食肉加工品には、発色剤として亜硝酸ナトリウムが使用される。発色剤としての効果は、肉色の発色、食中毒菌(ボツリヌス菌)の増殖抑制、熟成風味の醸成、脂質酸化の防止などがある。

検査法 食肉製品中の亜硝酸イオンをアルカリ性で抽出し、除たん白剤で蛋白質および脂質を除去した後に発色試薬を加えてジアゾ化反応を利用して発色させ、吸光度を測定し定量する。

水分活性

食品中の水は、自由水と結合水に分類することができる。水分活性とは、食品中の全ての水に対する自由水の割合を表す数値で食品の保存性の指標とされる。微生物が生育に利用できる水は結合水ではなく、自由水である。自由水が多い食品は、微生物が増殖しやすい。

検査法 電気抵抗式の水分活性測定装置を用い、検出器内の水蒸気圧が平衡状態になった時の数値を測定する方法とコンウェイユニット内の水蒸気圧が平衡状態になった時の試料重量の増減より水分活性を算出するコンウェイ法がある。コンウェイ法は、アルコールなど揮発性物質の影響を受けやすい。

pH

pHは酸性からアルカリ性の間に0~14の目盛りをつけて、酸・アルカリの度合いをその目盛りの数字で表すもので、 pH7を中性とし、それ未満を酸性、それより大きければアルカリ性としています。 一般に、食肉のpHは6.0程度で弱酸性です。

検査法 pHメーター(ガラス電極)によりpH測定を行う。食品に直接電極を挿入し測定するか、食品に2,3倍量の水を加えて均質化し、得られた上澄み液についてpHを測定する水抽出法がある。
::::
作業指示: 食肉製品の検査についての文章を、一字一句変えずに全文抜き出してください。 この後の記録は別の出典から集めたものである。
::::
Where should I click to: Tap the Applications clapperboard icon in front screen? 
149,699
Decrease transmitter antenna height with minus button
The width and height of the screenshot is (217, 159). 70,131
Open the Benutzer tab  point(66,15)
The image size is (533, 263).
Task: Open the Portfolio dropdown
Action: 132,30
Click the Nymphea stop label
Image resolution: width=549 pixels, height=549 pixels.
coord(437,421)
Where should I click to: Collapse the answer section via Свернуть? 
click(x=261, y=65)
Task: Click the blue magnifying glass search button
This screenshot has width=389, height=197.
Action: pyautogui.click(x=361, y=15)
::::
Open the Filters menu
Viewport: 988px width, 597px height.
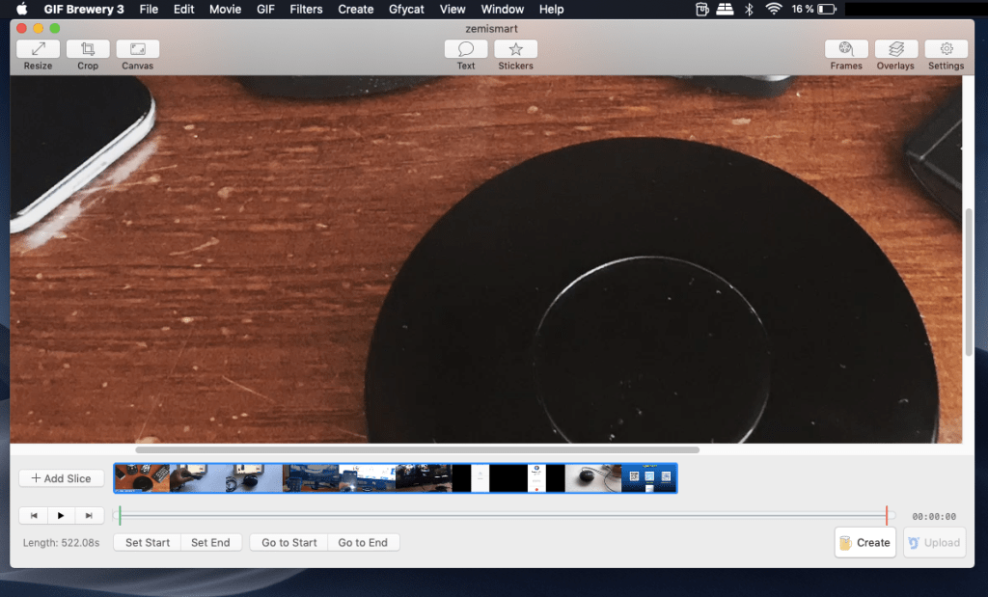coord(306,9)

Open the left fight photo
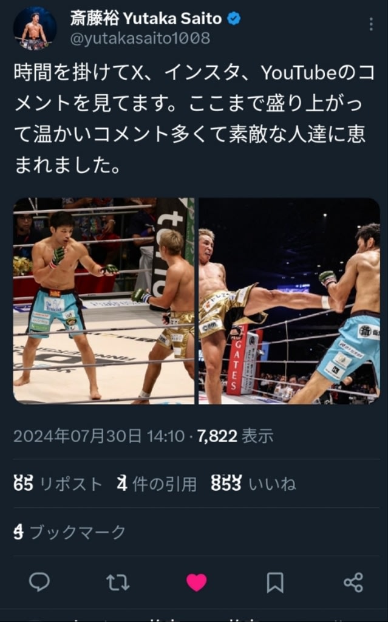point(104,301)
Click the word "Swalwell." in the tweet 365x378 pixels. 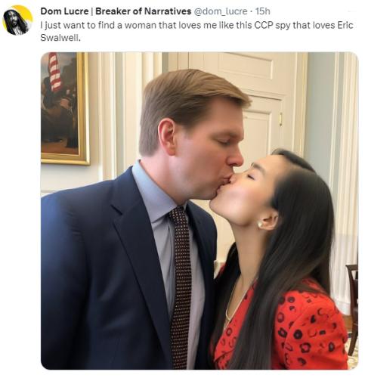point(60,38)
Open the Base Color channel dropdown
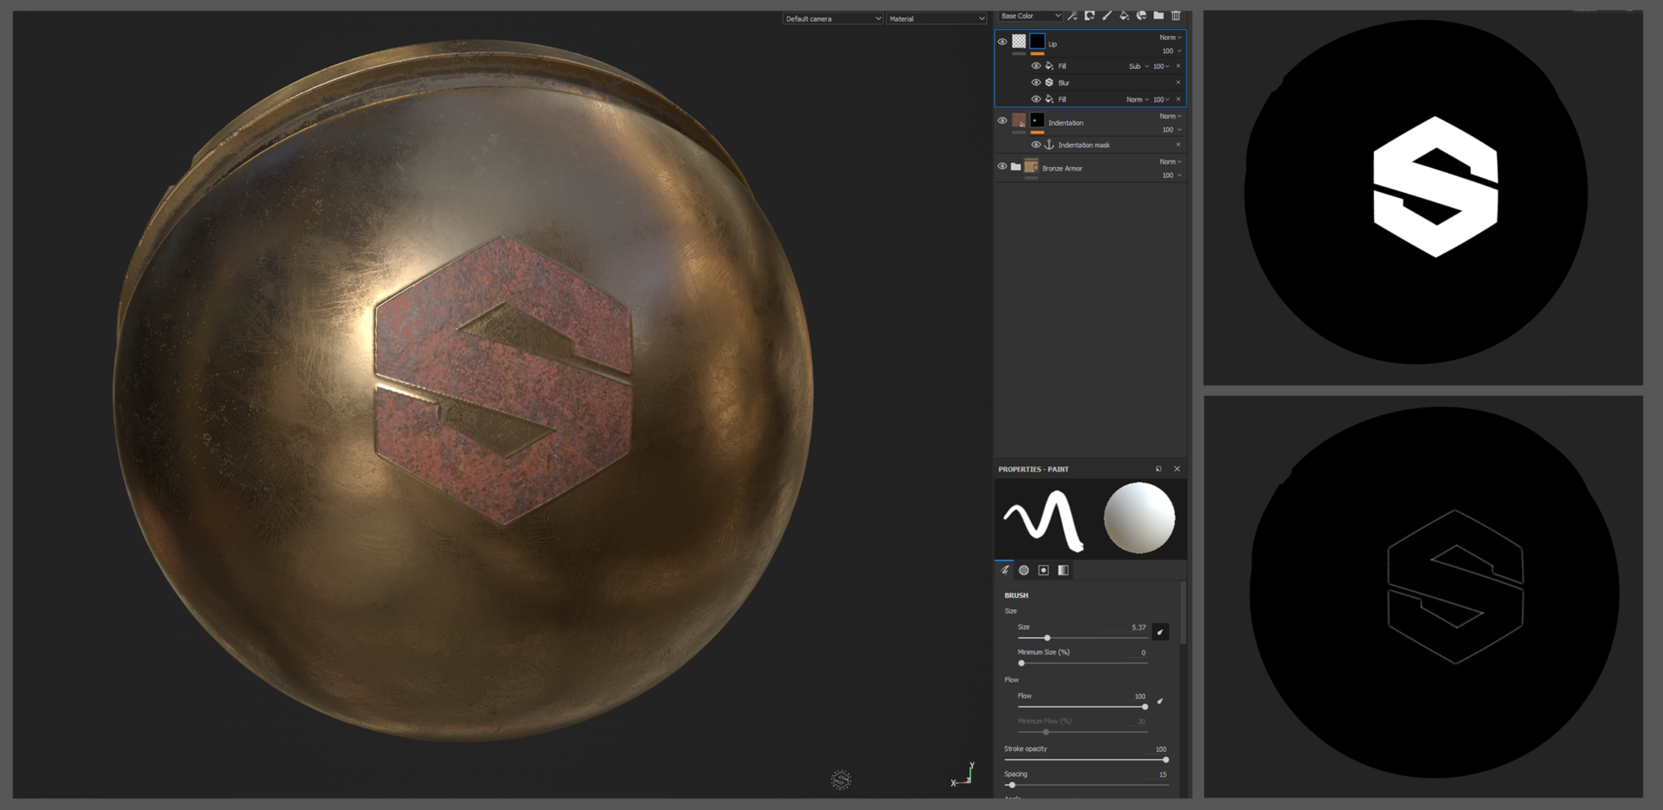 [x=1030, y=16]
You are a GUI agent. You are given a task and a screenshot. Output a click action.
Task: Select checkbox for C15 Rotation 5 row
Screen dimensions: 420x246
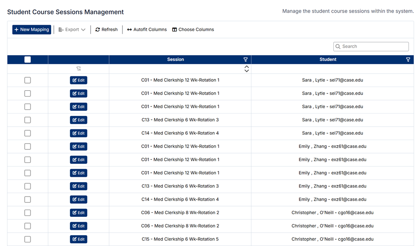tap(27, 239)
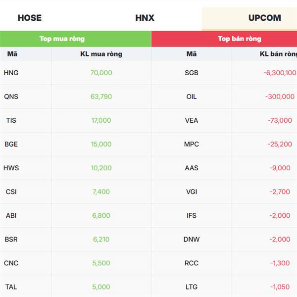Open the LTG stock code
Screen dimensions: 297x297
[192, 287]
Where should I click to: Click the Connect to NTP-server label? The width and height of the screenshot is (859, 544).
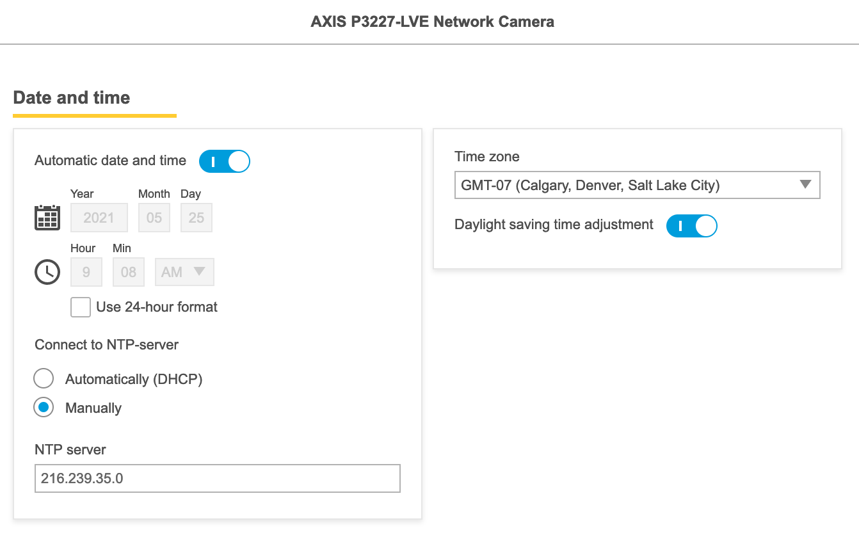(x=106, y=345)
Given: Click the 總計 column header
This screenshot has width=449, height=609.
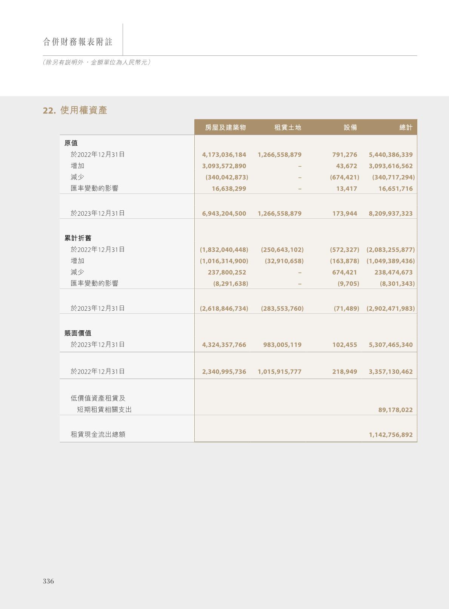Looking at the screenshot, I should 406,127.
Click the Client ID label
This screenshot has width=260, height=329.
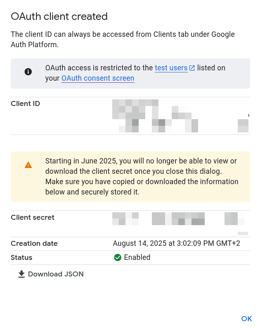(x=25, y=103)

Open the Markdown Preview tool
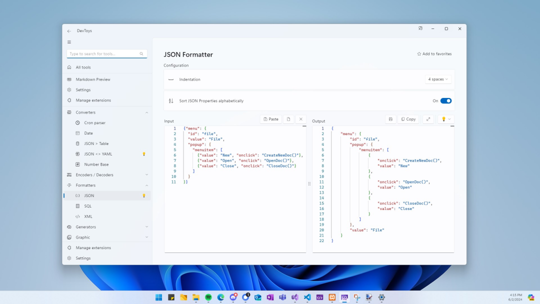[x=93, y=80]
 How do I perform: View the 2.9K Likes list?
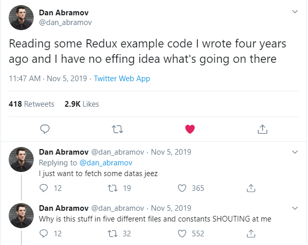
::::
解答:
食肉加工品には、発色剤として亜硝酸ナトリウムが使用される。発色剤としての効果は、肉色の発色、食中毒菌(ボツリヌス菌)の増殖抑制、熟成風味の醸成、脂質酸化の防止などがある。

検査法 食肉製品中の亜硝酸イオンをアルカリ性で抽出し、除たん白剤で蛋白質および脂質を除去した後に発色試薬を加えてジアゾ化反応を利用して発色させ、吸光度を測定し定量する。

水分活性

食品中の水は、自由水と結合水に分類することができる。水分活性とは、食品中の全ての水に対する自由水の割合を表す数値で食品の保存性の指標とされる。微生物が生育に利用できる水は結合水ではなく、自由水である。自由水が多い食品は、微生物が増殖しやすい。

検査法 電気抵抗式の水分活性測定装置を用い、検出器内の水蒸気圧が平衡状態になった時の数値を測定する方法とコンウェイユニット内の水蒸気圧が平衡状態になった時の試料重量の増減より水分活性を算出するコンウェイ法がある。コンウェイ法は、アルコールなど揮発性物質の影響を受けやすい。

pH

pHは酸性からアルカリ性の間に0~14の目盛りをつけて、酸・アルカリの度合いをその目盛りの数字で表すもので、 pH7を中性とし、それ未満を酸性、それより大きければアルカリ性としています。 一般に、食肉のpHは6.0程度で弱酸性です。

検査法 pHメーター(ガラス電極)によりpH測定を行う。食品に直接電極を挿入し測定するか、食品に2,3倍量の水を加えて均質化し、得られた上澄み液についてpHを測定する水抽出法がある。